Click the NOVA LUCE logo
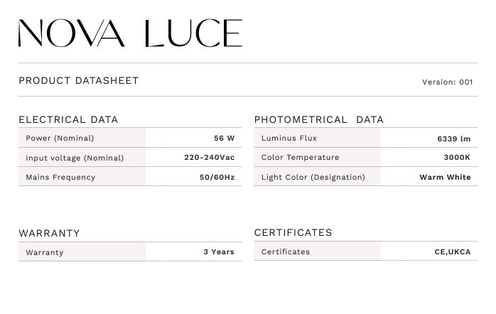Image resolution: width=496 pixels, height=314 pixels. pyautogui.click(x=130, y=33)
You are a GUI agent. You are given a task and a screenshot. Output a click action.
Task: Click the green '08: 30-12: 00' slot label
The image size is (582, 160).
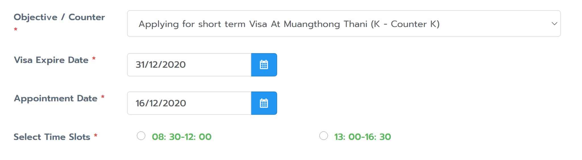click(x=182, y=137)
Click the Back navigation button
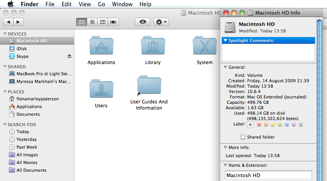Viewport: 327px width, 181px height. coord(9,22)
=====
### [Work item]
Reproduce the lines from the line containing "Task: Click the" through the end of the records above, exactly and inclusively, omitting pictures.

### [Expected output]
Task: Click the green '08: 30-12: 00' slot label
The image size is (582, 160).
click(x=182, y=137)
Click the Back navigation button
Viewport: 327px width, 181px height. coord(9,22)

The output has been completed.